• [WHAT IS EXPECTED] Revise the entries below by changing every "Instruction" to "Command" and leaving all other text as it is.

• [PROVIDED RECORDS]
#####
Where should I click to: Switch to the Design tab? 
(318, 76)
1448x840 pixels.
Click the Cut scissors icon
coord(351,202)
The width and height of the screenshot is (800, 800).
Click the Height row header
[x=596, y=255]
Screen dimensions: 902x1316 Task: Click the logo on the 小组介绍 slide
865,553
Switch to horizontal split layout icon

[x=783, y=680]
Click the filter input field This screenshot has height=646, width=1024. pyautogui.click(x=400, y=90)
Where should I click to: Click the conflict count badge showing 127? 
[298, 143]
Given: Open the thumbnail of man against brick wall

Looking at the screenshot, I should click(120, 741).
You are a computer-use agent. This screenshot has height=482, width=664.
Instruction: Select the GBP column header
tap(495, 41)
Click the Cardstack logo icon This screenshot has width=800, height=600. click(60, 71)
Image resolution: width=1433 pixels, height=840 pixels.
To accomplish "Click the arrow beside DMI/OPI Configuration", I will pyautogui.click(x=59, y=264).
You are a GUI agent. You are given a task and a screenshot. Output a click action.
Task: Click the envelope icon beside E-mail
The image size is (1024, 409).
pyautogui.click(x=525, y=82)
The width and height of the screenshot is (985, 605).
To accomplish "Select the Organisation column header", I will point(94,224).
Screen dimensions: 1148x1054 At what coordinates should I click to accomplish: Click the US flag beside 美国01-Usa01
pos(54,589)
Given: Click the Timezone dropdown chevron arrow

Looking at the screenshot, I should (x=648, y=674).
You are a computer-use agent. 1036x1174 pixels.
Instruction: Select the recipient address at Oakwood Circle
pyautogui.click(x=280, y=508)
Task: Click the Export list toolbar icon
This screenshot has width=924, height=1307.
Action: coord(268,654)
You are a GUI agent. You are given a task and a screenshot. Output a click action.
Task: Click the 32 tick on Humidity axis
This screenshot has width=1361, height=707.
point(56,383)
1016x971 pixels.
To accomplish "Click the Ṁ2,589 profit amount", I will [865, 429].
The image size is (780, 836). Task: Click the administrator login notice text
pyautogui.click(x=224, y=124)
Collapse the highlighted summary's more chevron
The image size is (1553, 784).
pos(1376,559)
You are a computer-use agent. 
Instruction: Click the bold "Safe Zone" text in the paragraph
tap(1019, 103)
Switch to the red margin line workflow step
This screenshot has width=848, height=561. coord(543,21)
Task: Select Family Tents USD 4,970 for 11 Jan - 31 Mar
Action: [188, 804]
#####
• [RESPONSE BELOW]
Where should I click to: Switch to the Design tab? 
(318, 76)
1448x840 pixels.
Click the Cut scissors icon
coord(351,202)
The width and height of the screenshot is (800, 800).
Click the Height row header
[x=596, y=255]
Screen dimensions: 902x1316 Task: Click the logo on the 小组介绍 slide
865,553
Switch to horizontal split layout icon

[x=783, y=680]
Click the filter input field This screenshot has height=646, width=1024. pyautogui.click(x=400, y=90)
Where should I click to: Click the conflict count badge showing 127? 
[298, 143]
Given: Open the thumbnail of man against brick wall

Looking at the screenshot, I should click(120, 741).
You are a computer-use agent. This screenshot has height=482, width=664.
Command: Select the GBP column header
tap(495, 41)
Click the Cardstack logo icon This screenshot has width=800, height=600. click(60, 71)
Image resolution: width=1433 pixels, height=840 pixels.
To accomplish "Click the arrow beside DMI/OPI Configuration", I will pyautogui.click(x=59, y=264).
You are a GUI agent. You are given a task and a screenshot. Output a click action.
Task: Click the envelope icon beside E-mail
The image size is (1024, 409).
pyautogui.click(x=525, y=82)
The width and height of the screenshot is (985, 605).
To accomplish "Select the Organisation column header", I will point(94,224).
Screen dimensions: 1148x1054 At what coordinates should I click to accomplish: Click the US flag beside 美国01-Usa01
pos(54,589)
Given: Click the Timezone dropdown chevron arrow

Looking at the screenshot, I should (x=648, y=674).
You are a computer-use agent. 1036x1174 pixels.
Command: Select the recipient address at Oakwood Circle
pyautogui.click(x=280, y=508)
Task: Click the Export list toolbar icon
This screenshot has width=924, height=1307.
Action: coord(268,654)
You are a GUI agent. You are given a task and a screenshot. Output a click action.
Task: Click the 32 tick on Humidity axis
This screenshot has width=1361, height=707.
point(56,383)
1016x971 pixels.
To accomplish "Click the Ṁ2,589 profit amount", I will [865, 429].
The image size is (780, 836). Task: Click the administrator login notice text
pyautogui.click(x=224, y=124)
Collapse the highlighted summary's more chevron
The image size is (1553, 784).
pos(1376,559)
You are a computer-use agent. 
Command: Click the bold "Safe Zone" text in the paragraph
tap(1019, 103)
Switch to the red margin line workflow step
This screenshot has width=848, height=561. coord(543,21)
Task: Select Family Tents USD 4,970 for 11 Jan - 31 Mar
Action: [188, 804]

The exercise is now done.